Content starts

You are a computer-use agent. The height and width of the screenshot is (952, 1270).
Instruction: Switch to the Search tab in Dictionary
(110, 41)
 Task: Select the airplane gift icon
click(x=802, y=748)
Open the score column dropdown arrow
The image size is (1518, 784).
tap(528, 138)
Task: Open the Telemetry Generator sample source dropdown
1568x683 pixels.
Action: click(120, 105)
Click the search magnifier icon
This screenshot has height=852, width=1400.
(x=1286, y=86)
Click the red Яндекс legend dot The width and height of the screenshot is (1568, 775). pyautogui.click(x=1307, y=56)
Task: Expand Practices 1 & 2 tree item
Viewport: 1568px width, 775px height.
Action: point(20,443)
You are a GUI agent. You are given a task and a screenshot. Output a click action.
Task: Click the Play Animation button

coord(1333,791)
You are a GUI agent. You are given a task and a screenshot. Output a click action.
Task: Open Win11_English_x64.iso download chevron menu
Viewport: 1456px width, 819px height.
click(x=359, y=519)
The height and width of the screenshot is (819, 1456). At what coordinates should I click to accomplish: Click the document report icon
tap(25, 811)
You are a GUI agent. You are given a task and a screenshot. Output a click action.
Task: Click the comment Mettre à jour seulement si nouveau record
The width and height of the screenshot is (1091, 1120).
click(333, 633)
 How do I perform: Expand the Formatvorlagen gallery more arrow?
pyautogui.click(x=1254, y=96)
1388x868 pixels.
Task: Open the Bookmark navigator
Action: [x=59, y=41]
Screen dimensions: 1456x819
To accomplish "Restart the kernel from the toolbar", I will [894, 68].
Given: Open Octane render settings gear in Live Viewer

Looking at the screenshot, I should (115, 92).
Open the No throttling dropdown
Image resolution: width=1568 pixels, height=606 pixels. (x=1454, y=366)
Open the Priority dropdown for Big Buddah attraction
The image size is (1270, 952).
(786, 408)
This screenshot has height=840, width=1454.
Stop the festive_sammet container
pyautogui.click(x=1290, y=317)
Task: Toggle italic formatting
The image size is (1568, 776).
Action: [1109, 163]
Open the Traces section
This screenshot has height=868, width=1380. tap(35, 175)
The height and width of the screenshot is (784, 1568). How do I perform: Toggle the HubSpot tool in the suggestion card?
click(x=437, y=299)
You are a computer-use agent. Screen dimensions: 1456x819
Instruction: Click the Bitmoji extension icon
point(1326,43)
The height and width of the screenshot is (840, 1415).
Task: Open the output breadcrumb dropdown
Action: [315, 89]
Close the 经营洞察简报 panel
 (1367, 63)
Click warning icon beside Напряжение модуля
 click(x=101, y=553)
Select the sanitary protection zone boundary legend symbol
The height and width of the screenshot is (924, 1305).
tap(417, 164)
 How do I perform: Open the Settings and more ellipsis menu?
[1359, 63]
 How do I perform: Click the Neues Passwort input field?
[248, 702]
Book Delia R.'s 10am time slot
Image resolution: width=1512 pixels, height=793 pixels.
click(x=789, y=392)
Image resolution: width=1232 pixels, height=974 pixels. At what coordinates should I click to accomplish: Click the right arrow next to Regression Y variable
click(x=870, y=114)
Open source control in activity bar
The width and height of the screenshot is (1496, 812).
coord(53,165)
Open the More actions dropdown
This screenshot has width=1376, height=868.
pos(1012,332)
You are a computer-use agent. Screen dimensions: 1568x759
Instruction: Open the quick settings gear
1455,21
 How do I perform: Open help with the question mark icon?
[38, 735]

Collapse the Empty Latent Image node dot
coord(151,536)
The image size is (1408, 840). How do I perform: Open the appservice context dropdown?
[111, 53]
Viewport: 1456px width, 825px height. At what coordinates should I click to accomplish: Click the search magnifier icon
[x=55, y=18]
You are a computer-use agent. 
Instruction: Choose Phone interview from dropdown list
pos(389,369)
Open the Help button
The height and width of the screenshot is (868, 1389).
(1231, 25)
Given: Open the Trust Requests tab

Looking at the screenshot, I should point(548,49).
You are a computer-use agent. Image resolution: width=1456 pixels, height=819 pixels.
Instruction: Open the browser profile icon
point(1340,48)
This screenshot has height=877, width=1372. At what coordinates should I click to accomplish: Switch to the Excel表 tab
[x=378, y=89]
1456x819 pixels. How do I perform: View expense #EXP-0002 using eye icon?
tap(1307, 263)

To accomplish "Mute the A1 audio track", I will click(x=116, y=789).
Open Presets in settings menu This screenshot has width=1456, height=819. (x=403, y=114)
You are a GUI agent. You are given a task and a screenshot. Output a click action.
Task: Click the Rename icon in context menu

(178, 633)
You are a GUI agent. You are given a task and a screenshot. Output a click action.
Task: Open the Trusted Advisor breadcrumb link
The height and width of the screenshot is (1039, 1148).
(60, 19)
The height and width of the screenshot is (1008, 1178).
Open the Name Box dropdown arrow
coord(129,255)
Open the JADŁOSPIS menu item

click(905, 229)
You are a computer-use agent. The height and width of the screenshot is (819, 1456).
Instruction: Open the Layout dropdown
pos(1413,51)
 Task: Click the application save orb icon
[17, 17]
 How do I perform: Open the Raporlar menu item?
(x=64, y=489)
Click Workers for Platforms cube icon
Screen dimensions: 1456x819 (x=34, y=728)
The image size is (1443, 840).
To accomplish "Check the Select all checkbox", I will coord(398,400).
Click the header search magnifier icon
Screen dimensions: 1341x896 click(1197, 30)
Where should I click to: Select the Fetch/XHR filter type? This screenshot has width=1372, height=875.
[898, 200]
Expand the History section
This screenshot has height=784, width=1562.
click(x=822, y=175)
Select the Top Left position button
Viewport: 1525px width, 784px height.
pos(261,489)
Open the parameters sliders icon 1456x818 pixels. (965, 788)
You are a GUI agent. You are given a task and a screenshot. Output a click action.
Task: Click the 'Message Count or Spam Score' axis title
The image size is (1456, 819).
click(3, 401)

Content ends

• **Problem statement**
The entries need to be set down again in full, with no word changed.

• **Response to the exercise**
You are a computer-use agent. The height and width of the screenshot is (952, 1270).
Instruction: Switch to the Search tab in Dictionary
(110, 41)
 Task: Select the airplane gift icon
click(x=802, y=748)
Open the score column dropdown arrow
The image size is (1518, 784).
tap(528, 138)
Task: Open the Telemetry Generator sample source dropdown
1568x683 pixels.
Action: click(120, 105)
Click the search magnifier icon
This screenshot has height=852, width=1400.
(x=1286, y=86)
Click the red Яндекс legend dot The width and height of the screenshot is (1568, 775). pyautogui.click(x=1307, y=56)
Task: Expand Practices 1 & 2 tree item
Viewport: 1568px width, 775px height.
Action: point(20,443)
You are a GUI agent. You are given a task and a screenshot. Output a click action.
Task: Click the Play Animation button

coord(1333,791)
You are a GUI agent. You are given a task and a screenshot. Output a click action.
Task: Open Win11_English_x64.iso download chevron menu
Viewport: 1456px width, 819px height.
click(x=359, y=519)
The height and width of the screenshot is (819, 1456). At what coordinates should I click to accomplish: Click the document report icon
tap(25, 811)
You are a GUI agent. You are given a task and a screenshot. Output a click action.
Task: Click the comment Mettre à jour seulement si nouveau record
The width and height of the screenshot is (1091, 1120).
click(333, 633)
 How do I perform: Expand the Formatvorlagen gallery more arrow?
pyautogui.click(x=1254, y=96)
1388x868 pixels.
Task: Open the Bookmark navigator
Action: [x=59, y=41]
Screen dimensions: 1456x819
To accomplish "Restart the kernel from the toolbar", I will [894, 68].
Given: Open Octane render settings gear in Live Viewer

Looking at the screenshot, I should (115, 92).
Open the No throttling dropdown
Image resolution: width=1568 pixels, height=606 pixels. (x=1454, y=366)
Open the Priority dropdown for Big Buddah attraction
The image size is (1270, 952).
(786, 408)
This screenshot has height=840, width=1454.
Stop the festive_sammet container
pyautogui.click(x=1290, y=317)
Task: Toggle italic formatting
The image size is (1568, 776).
Action: [1109, 163]
Open the Traces section
This screenshot has height=868, width=1380. tap(35, 175)
The height and width of the screenshot is (784, 1568). How do I perform: Toggle the HubSpot tool in the suggestion card?
click(x=437, y=299)
You are a computer-use agent. Screen dimensions: 1456x819
Instruction: Click the Bitmoji extension icon
point(1326,43)
The height and width of the screenshot is (840, 1415).
Task: Open the output breadcrumb dropdown
Action: [315, 89]
Close the 经营洞察简报 panel
 (1367, 63)
Click warning icon beside Напряжение модуля
 click(x=101, y=553)
Select the sanitary protection zone boundary legend symbol
The height and width of the screenshot is (924, 1305).
tap(417, 164)
 How do I perform: Open the Settings and more ellipsis menu?
[1359, 63]
 How do I perform: Click the Neues Passwort input field?
[248, 702]
Book Delia R.'s 10am time slot
Image resolution: width=1512 pixels, height=793 pixels.
click(x=789, y=392)
Image resolution: width=1232 pixels, height=974 pixels. At what coordinates should I click to accomplish: Click the right arrow next to Regression Y variable
click(x=870, y=114)
Open source control in activity bar
The width and height of the screenshot is (1496, 812).
coord(53,165)
Open the More actions dropdown
This screenshot has width=1376, height=868.
pos(1012,332)
You are a computer-use agent. Screen dimensions: 1568x759
Instruction: Open the quick settings gear
1455,21
 How do I perform: Open help with the question mark icon?
[38, 735]

Collapse the Empty Latent Image node dot
coord(151,536)
The image size is (1408, 840). How do I perform: Open the appservice context dropdown?
[111, 53]
Viewport: 1456px width, 825px height. At what coordinates should I click to accomplish: Click the search magnifier icon
[x=55, y=18]
You are a computer-use agent. 
Instruction: Choose Phone interview from dropdown list
pos(389,369)
Open the Help button
The height and width of the screenshot is (868, 1389).
(1231, 25)
Given: Open the Trust Requests tab

Looking at the screenshot, I should point(548,49).
You are a computer-use agent. Image resolution: width=1456 pixels, height=819 pixels.
Instruction: Open the browser profile icon
point(1340,48)
This screenshot has height=877, width=1372. At what coordinates should I click to accomplish: Switch to the Excel表 tab
[x=378, y=89]
1456x819 pixels. How do I perform: View expense #EXP-0002 using eye icon?
tap(1307, 263)

To accomplish "Mute the A1 audio track", I will click(x=116, y=789).
Open Presets in settings menu This screenshot has width=1456, height=819. (x=403, y=114)
You are a GUI agent. You are given a task and a screenshot. Output a click action.
Task: Click the Rename icon in context menu

(178, 633)
You are a GUI agent. You are given a task and a screenshot. Output a click action.
Task: Open the Trusted Advisor breadcrumb link
The height and width of the screenshot is (1039, 1148).
(60, 19)
The height and width of the screenshot is (1008, 1178).
Open the Name Box dropdown arrow
coord(129,255)
Open the JADŁOSPIS menu item

click(905, 229)
You are a computer-use agent. The height and width of the screenshot is (819, 1456).
Instruction: Open the Layout dropdown
pos(1413,51)
 Task: Click the application save orb icon
[17, 17]
 How do I perform: Open the Raporlar menu item?
(x=64, y=489)
Click Workers for Platforms cube icon
Screen dimensions: 1456x819 (x=34, y=728)
The image size is (1443, 840).
To accomplish "Check the Select all checkbox", I will coord(398,400).
Click the header search magnifier icon
Screen dimensions: 1341x896 click(1197, 30)
Where should I click to: Select the Fetch/XHR filter type? This screenshot has width=1372, height=875.
[898, 200]
Expand the History section
This screenshot has height=784, width=1562.
click(x=822, y=175)
Select the Top Left position button
Viewport: 1525px width, 784px height.
pos(261,489)
Open the parameters sliders icon 1456x818 pixels. (965, 788)
You are a GUI agent. You are given a task and a screenshot. Output a click action.
Task: Click the 'Message Count or Spam Score' axis title
The image size is (1456, 819).
click(3, 401)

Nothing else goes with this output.